EXERCISE GOAL> For this exercise, transcribe all of the records exactly as given.

[Pixel coordinate grounding data]
____
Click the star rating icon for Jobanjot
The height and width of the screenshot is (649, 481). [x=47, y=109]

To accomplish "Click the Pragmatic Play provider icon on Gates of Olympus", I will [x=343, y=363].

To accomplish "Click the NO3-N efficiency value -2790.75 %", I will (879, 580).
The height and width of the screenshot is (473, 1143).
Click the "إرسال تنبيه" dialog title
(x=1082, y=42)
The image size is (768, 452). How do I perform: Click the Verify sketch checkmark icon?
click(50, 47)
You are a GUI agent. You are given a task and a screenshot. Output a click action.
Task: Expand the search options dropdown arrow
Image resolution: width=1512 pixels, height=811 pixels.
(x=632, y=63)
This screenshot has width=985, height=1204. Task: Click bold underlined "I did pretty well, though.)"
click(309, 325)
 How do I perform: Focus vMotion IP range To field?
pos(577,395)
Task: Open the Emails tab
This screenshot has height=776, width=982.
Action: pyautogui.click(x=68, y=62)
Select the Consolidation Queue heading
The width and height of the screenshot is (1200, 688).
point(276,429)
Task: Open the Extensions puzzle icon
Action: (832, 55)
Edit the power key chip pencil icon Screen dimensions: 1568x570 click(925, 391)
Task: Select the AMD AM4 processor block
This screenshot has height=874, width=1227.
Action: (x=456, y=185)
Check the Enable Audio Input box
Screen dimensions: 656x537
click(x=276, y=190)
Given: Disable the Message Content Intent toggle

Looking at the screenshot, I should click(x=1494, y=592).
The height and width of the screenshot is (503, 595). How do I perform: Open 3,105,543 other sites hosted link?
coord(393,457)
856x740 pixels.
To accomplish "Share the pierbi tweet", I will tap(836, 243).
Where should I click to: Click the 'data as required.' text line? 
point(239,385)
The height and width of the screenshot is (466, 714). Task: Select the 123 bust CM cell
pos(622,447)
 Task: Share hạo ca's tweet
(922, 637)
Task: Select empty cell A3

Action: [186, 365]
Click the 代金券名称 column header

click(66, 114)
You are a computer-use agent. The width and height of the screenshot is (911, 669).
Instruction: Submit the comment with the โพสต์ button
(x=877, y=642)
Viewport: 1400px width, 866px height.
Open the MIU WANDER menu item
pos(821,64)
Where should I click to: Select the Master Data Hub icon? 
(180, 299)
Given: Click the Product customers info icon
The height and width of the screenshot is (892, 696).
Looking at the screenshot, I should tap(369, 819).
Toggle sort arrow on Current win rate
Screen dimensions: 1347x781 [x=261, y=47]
____
ANSWER FOR THE TASK>
Click the star rating icon for Jobanjot
The height and width of the screenshot is (649, 481). [x=47, y=109]

To accomplish "Click the Pragmatic Play provider icon on Gates of Olympus", I will [x=343, y=363].

To accomplish "Click the NO3-N efficiency value -2790.75 %", I will (879, 580).
The height and width of the screenshot is (473, 1143).
Click the "إرسال تنبيه" dialog title
(x=1082, y=42)
The image size is (768, 452). How do I perform: Click the Verify sketch checkmark icon?
click(50, 47)
You are a GUI agent. You are given a task and a screenshot. Output a click action.
Task: Expand the search options dropdown arrow
Image resolution: width=1512 pixels, height=811 pixels.
(x=632, y=63)
This screenshot has width=985, height=1204. Task: Click bold underlined "I did pretty well, though.)"
click(309, 325)
 How do I perform: Focus vMotion IP range To field?
pos(577,395)
Task: Open the Emails tab
This screenshot has height=776, width=982.
Action: pyautogui.click(x=68, y=62)
Select the Consolidation Queue heading
The width and height of the screenshot is (1200, 688).
point(276,429)
Task: Open the Extensions puzzle icon
Action: (832, 55)
Edit the power key chip pencil icon Screen dimensions: 1568x570 click(925, 391)
Task: Select the AMD AM4 processor block
This screenshot has height=874, width=1227.
Action: (x=456, y=185)
Check the Enable Audio Input box
Screen dimensions: 656x537
click(x=276, y=190)
Given: Disable the Message Content Intent toggle

Looking at the screenshot, I should click(x=1494, y=592).
The height and width of the screenshot is (503, 595). How do I perform: Open 3,105,543 other sites hosted link?
coord(393,457)
856x740 pixels.
To accomplish "Share the pierbi tweet", I will tap(836, 243).
Where should I click to: Click the 'data as required.' text line? 
point(239,385)
The height and width of the screenshot is (466, 714). Task: Select the 123 bust CM cell
pos(622,447)
 Task: Share hạo ca's tweet
(922, 637)
Task: Select empty cell A3

Action: [186, 365]
Click the 代金券名称 column header

click(66, 114)
You are a computer-use agent. The width and height of the screenshot is (911, 669).
Instruction: Submit the comment with the โพสต์ button
(x=877, y=642)
Viewport: 1400px width, 866px height.
Open the MIU WANDER menu item
pos(821,64)
Where should I click to: Select the Master Data Hub icon? 
(180, 299)
Given: Click the Product customers info icon
The height and width of the screenshot is (892, 696).
Looking at the screenshot, I should tap(369, 819).
Toggle sort arrow on Current win rate
Screen dimensions: 1347x781 [x=261, y=47]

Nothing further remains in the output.